- DATA PROVIDED -
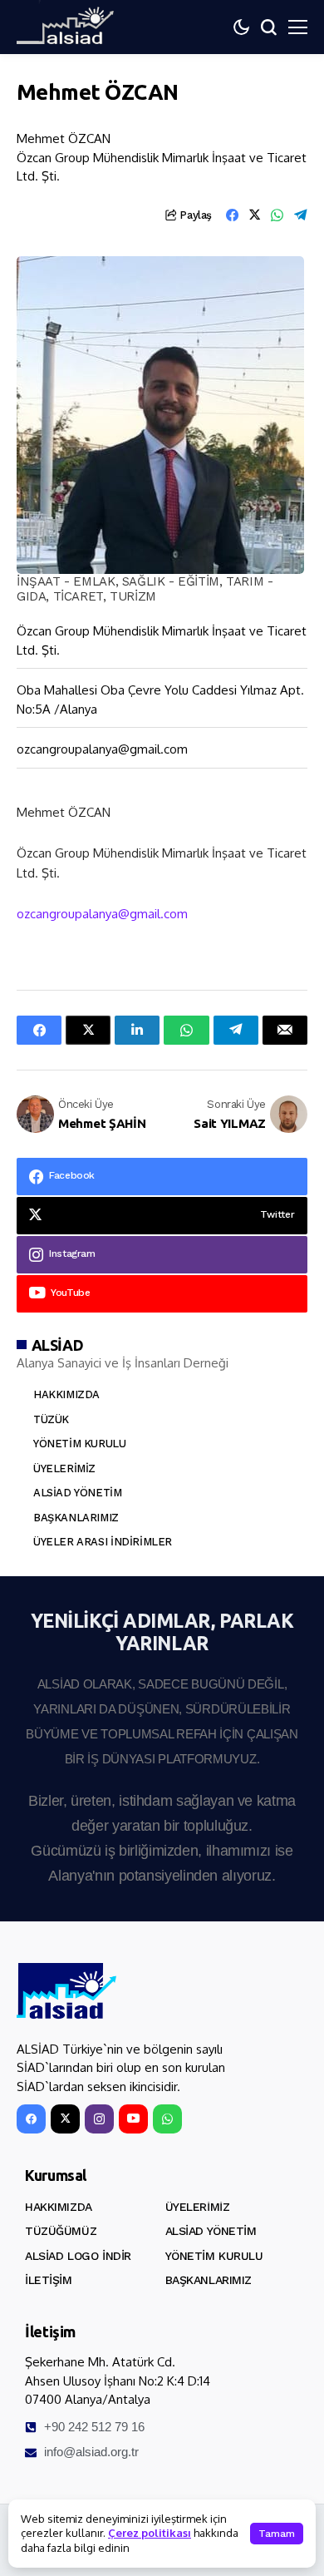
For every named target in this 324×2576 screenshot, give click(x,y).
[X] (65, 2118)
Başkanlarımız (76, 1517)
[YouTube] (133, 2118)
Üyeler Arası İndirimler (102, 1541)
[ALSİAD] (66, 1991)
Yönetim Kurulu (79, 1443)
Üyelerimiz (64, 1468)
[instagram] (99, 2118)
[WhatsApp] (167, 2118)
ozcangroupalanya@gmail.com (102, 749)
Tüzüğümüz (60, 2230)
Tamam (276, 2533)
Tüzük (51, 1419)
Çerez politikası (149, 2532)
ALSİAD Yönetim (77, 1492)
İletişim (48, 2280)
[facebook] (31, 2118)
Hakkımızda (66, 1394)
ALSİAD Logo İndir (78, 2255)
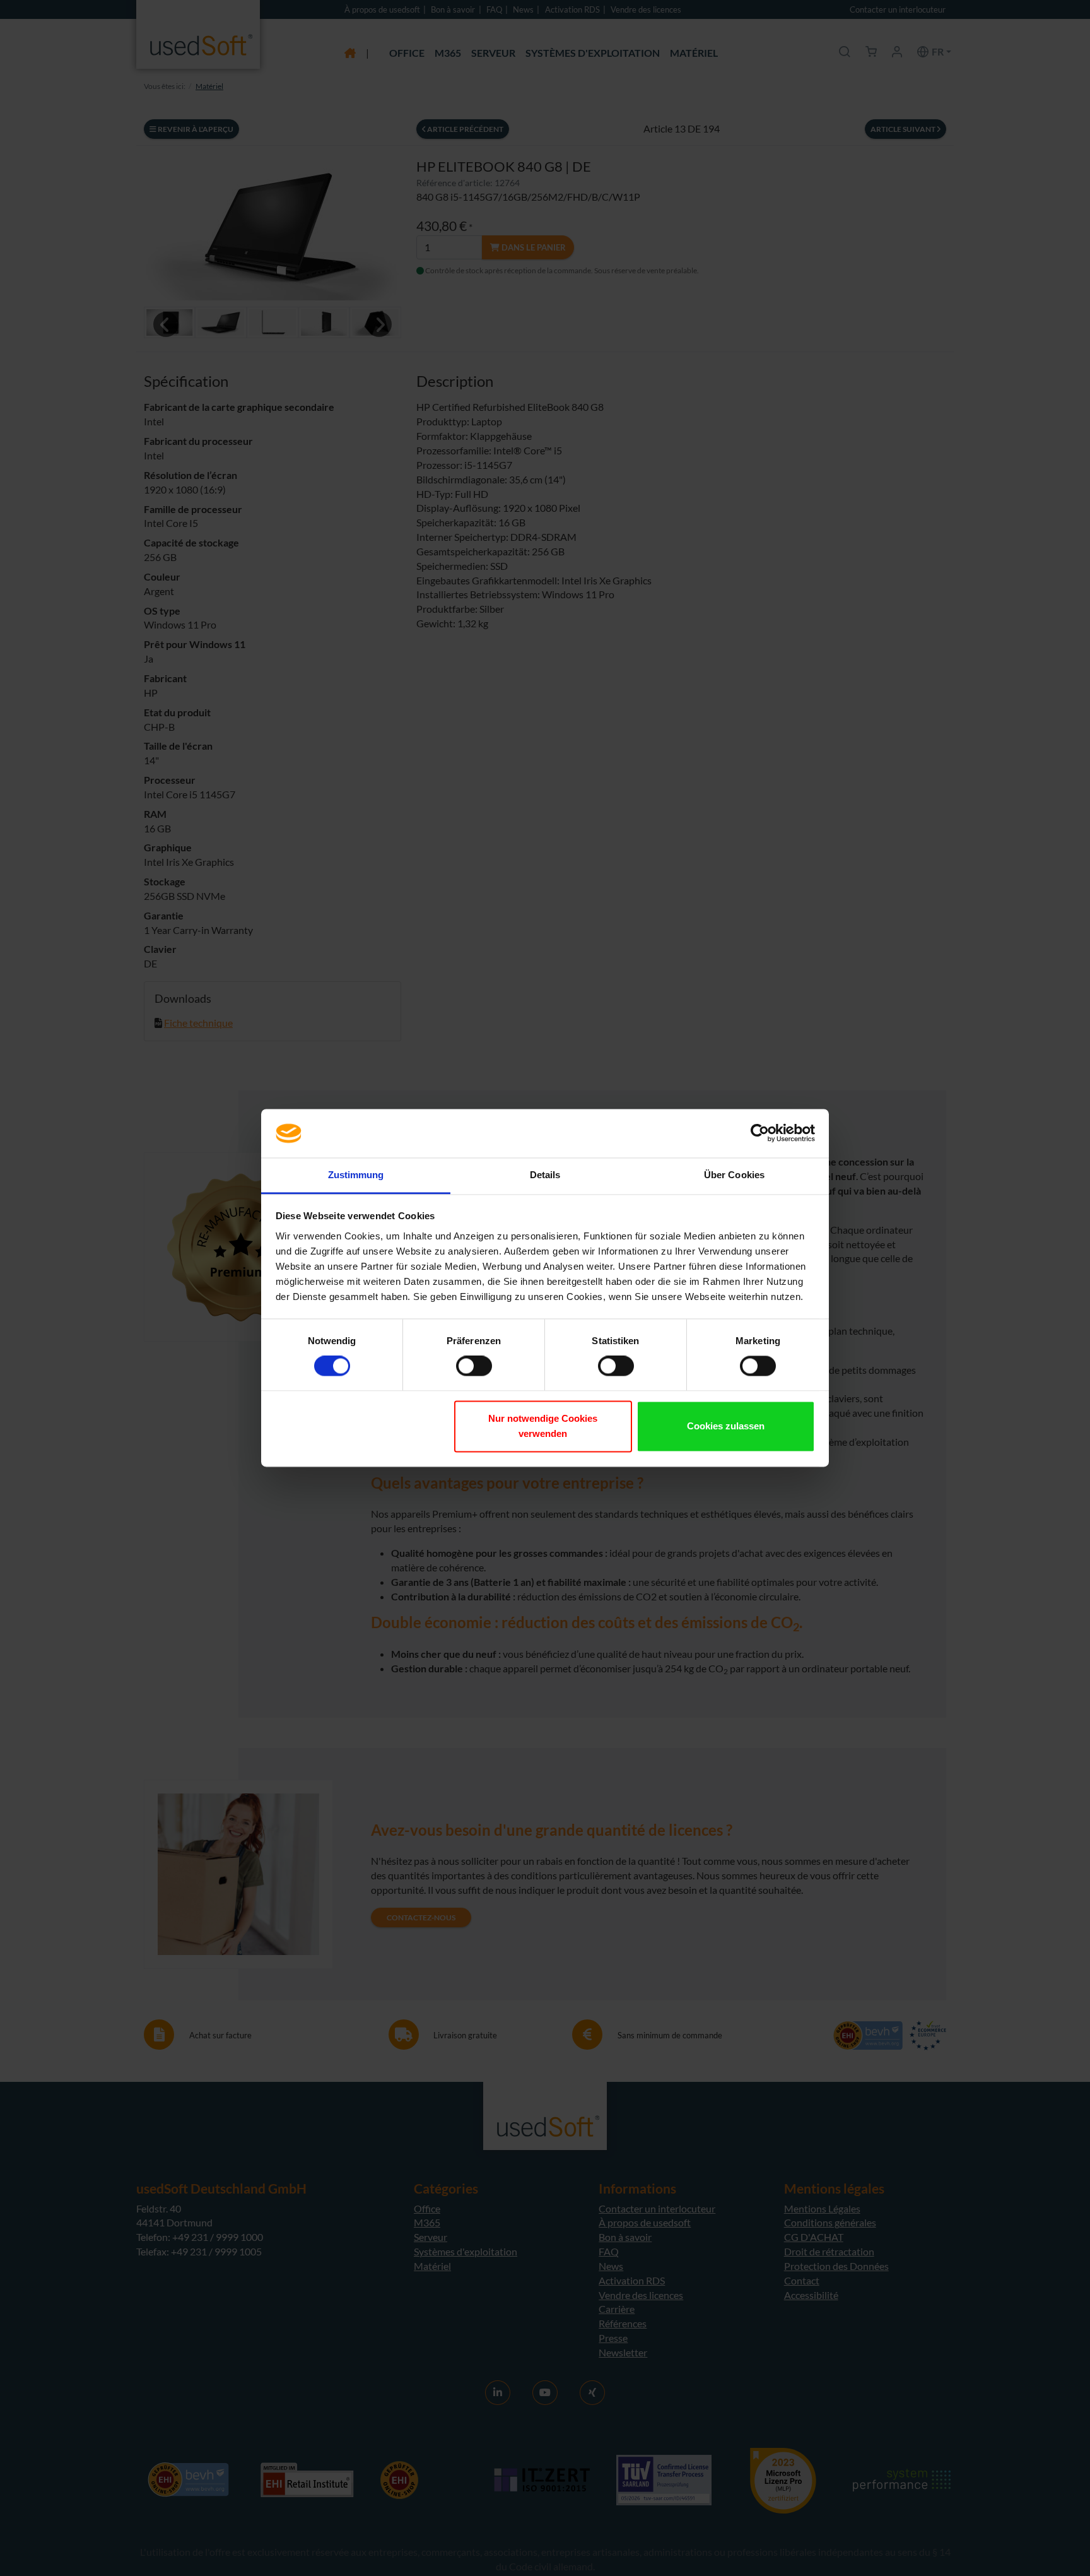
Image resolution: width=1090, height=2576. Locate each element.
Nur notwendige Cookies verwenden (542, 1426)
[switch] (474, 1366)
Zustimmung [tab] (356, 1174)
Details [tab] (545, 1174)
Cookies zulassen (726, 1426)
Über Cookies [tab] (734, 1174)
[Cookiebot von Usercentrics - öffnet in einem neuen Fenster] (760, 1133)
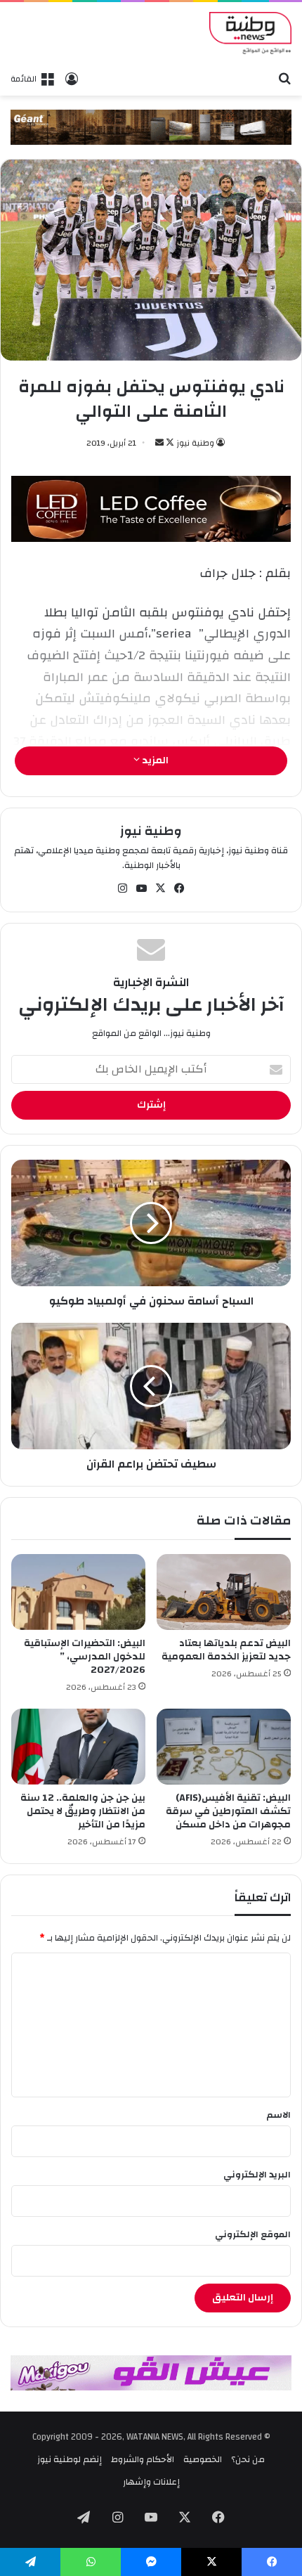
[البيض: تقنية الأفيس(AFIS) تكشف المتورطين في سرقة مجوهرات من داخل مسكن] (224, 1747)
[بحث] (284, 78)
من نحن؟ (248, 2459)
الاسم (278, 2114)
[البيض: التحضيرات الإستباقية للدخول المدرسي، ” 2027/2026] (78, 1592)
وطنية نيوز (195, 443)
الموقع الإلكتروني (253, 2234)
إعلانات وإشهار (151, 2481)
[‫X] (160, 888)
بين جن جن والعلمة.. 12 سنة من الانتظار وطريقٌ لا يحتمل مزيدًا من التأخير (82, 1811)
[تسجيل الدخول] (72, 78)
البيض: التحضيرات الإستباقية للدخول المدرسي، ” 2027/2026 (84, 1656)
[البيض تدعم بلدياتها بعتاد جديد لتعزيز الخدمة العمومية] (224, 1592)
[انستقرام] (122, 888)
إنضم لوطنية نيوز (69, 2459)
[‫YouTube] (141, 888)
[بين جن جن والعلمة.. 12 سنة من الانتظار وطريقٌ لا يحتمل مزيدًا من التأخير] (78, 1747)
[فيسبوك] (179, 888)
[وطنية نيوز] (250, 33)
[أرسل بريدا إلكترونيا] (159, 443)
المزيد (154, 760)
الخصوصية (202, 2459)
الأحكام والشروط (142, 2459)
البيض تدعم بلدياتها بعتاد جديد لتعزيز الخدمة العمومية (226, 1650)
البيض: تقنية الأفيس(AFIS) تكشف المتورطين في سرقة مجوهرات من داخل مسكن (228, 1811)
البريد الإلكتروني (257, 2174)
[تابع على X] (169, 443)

- AIM OF THE TASK -
Give back exactly the lines of the listing above from the one that contains "Details [tab] (545, 1174)" up to and including the one that contains "من نحن؟ (248, 2459)", but not the pictures, and no other lines.

- ANSWER -
Details [tab] (545, 1174)
Cookies zulassen (726, 1426)
Über Cookies [tab] (734, 1174)
[Cookiebot von Usercentrics - öffnet in einem neuen Fenster] (760, 1133)
[البيض: تقنية الأفيس(AFIS) تكشف المتورطين في سرقة مجوهرات من داخل مسكن] (224, 1747)
[بحث] (284, 78)
من نحن؟ (248, 2459)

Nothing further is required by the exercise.